Exactly, If one looks at the situation realistically the Thais are the smart ones and the farangs are the dumb conts.

At the end of the day the Thai's get the money and poor Johnny farang gets a kick in the bolliks and fokes off home with 30 baht in his pocket.

The Thais are indeed no dumb cont's at the end of the day.

For every farang that is successful in business in Thailand there's a shit load of them who have been flushed down the shitter. 

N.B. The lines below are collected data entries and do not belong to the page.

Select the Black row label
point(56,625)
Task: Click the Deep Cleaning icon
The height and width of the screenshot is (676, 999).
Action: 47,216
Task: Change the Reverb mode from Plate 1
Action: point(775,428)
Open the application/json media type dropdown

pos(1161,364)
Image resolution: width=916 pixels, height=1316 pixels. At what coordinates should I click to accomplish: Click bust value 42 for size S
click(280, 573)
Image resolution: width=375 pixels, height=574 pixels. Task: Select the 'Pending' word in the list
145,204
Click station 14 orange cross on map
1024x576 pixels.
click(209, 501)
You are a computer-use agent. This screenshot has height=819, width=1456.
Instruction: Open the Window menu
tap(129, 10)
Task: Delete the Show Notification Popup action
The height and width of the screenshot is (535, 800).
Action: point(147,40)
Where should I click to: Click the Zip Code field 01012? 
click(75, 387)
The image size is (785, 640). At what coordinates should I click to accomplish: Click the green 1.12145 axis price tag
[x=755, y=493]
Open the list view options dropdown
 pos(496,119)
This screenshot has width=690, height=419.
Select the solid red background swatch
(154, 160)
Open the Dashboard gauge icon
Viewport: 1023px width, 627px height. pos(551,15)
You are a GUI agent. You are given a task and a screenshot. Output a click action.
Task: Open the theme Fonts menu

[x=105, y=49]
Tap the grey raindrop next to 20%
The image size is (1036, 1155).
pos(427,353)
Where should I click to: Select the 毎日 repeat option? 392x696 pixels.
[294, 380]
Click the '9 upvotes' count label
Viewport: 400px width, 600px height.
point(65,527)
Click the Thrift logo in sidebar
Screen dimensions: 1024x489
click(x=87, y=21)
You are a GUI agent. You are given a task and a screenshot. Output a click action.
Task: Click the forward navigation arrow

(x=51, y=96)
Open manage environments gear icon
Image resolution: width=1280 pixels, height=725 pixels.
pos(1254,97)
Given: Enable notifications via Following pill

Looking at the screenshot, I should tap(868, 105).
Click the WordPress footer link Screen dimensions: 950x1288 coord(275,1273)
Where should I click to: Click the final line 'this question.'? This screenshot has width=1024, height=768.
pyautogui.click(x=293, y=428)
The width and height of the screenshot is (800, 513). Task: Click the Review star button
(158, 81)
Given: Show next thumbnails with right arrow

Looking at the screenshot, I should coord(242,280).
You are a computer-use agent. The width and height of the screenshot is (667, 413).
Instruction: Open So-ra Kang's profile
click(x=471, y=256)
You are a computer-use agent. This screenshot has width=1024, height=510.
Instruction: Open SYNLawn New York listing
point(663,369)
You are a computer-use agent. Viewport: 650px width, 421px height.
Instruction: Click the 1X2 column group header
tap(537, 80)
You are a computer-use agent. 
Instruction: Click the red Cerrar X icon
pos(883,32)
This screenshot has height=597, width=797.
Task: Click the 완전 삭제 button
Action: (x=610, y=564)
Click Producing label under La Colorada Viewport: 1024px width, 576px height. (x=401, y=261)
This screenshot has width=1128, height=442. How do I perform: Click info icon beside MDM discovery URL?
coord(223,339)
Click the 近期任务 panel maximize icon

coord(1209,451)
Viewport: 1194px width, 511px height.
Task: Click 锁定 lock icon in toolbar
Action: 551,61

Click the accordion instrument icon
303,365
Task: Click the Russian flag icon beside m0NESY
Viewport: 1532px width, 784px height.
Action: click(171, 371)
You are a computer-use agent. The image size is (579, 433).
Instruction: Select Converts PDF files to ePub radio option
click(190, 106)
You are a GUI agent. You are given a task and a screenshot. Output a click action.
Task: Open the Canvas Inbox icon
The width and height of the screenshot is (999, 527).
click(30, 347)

There's only one way to truly be free to enjoy your time in Thailand and that is to live off your own savings and rent a house, in other words keep things very simple and be ready to fok off at a moments notice when the place goes up in smoke.

Easy innit.   :Smile:  
.

----------


## somtamslap

> If something can make money Asians will have attempted it,if it worked another thousand start doing the same thing.


 There are myriad niches that have yet to be exploited...

----------


## terry57

> How many farangs can honestly say they have made a decent living here with a business compared to those who have attempted to do so?



Jeez. I'd love to be able to access reliable information on that question but unfortunately we will never know as many farang have been murdered over failed business dealings,  other has simply disappeared back to there own country with there tail between there legs and the rest turning into drunken alcoholic mongers not capable of responding.

A stab in the dark ...... 1 in a 100 truly successful making good coin, 25 scrapping through just making enough to survive and the rest bankrupt.

Just an educated guess but maybe fairly close to the mark.

----------


## terry57

> There are myriad niches that have yet to be exploited...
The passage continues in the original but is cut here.